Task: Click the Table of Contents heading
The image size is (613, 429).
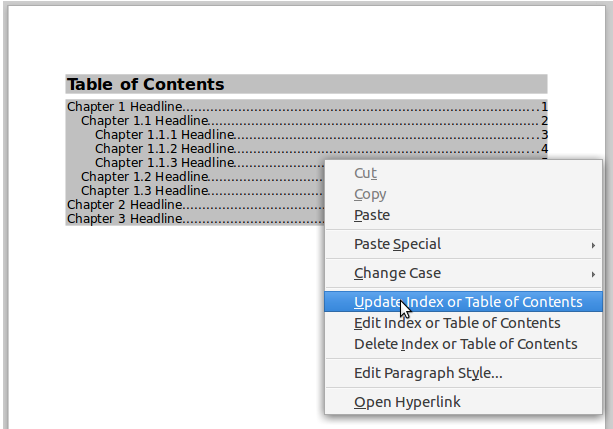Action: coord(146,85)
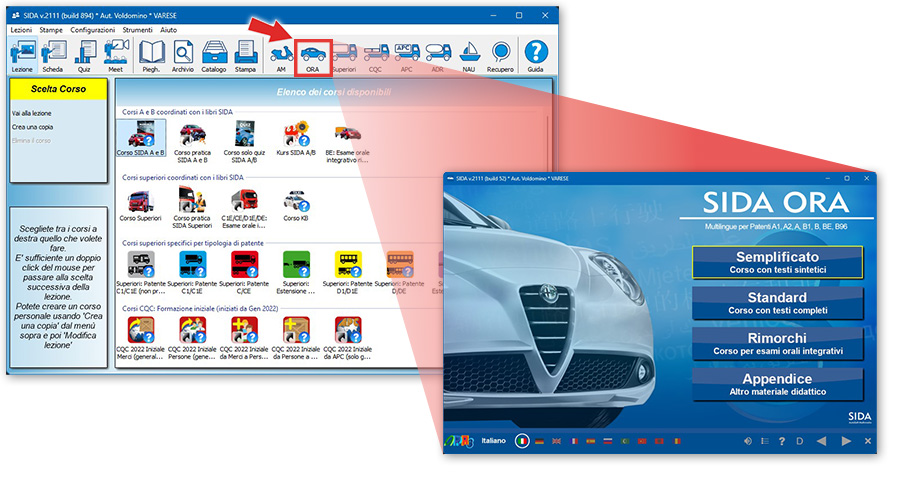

...

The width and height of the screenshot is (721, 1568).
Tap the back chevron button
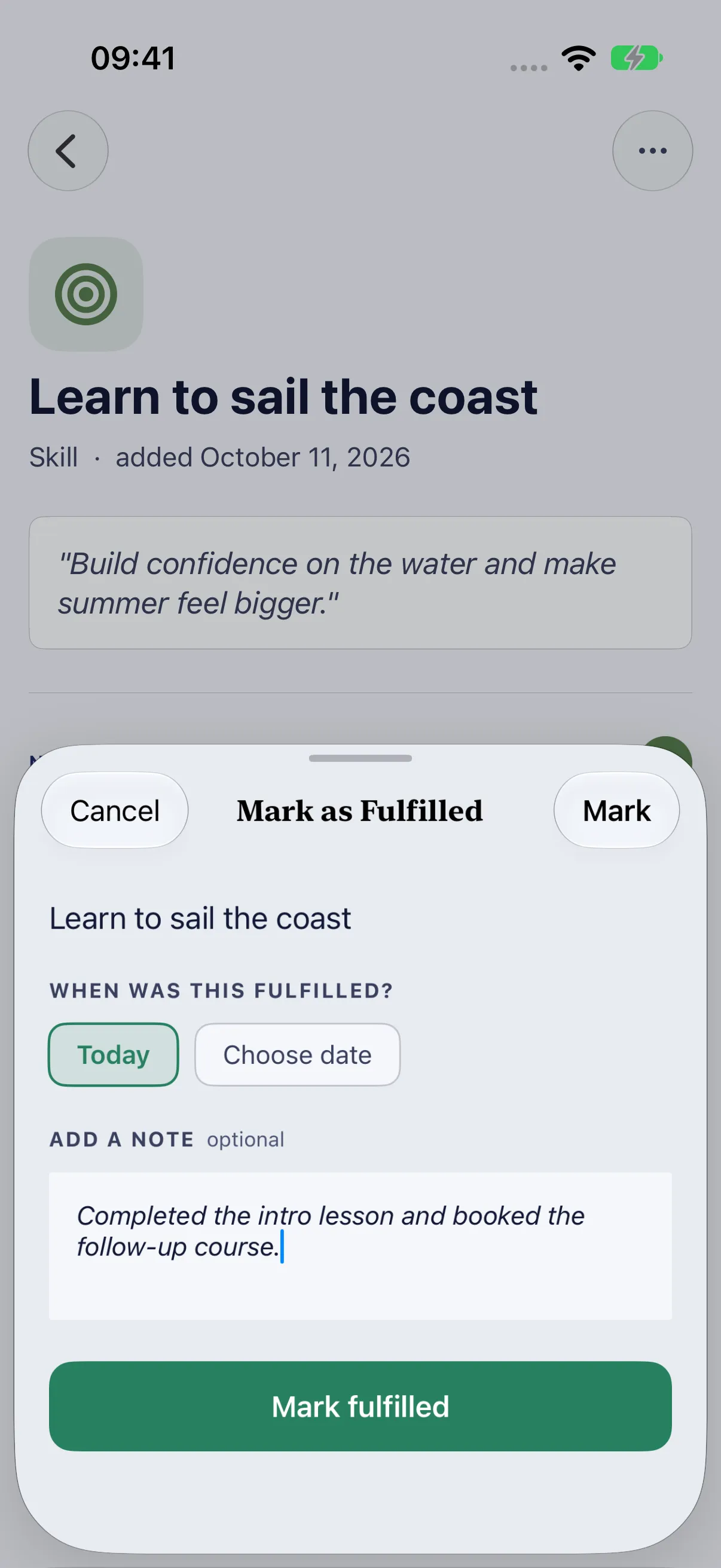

# EXERCISE
The stretch of entries above that starts with the line containing "The width and" and goes on through the line containing "Tap the back chevron button" is to be transcribed exactly, and no other line is to be transcribed.

# WRITTEN RESPONSE
The width and height of the screenshot is (721, 1568).
Tap the back chevron button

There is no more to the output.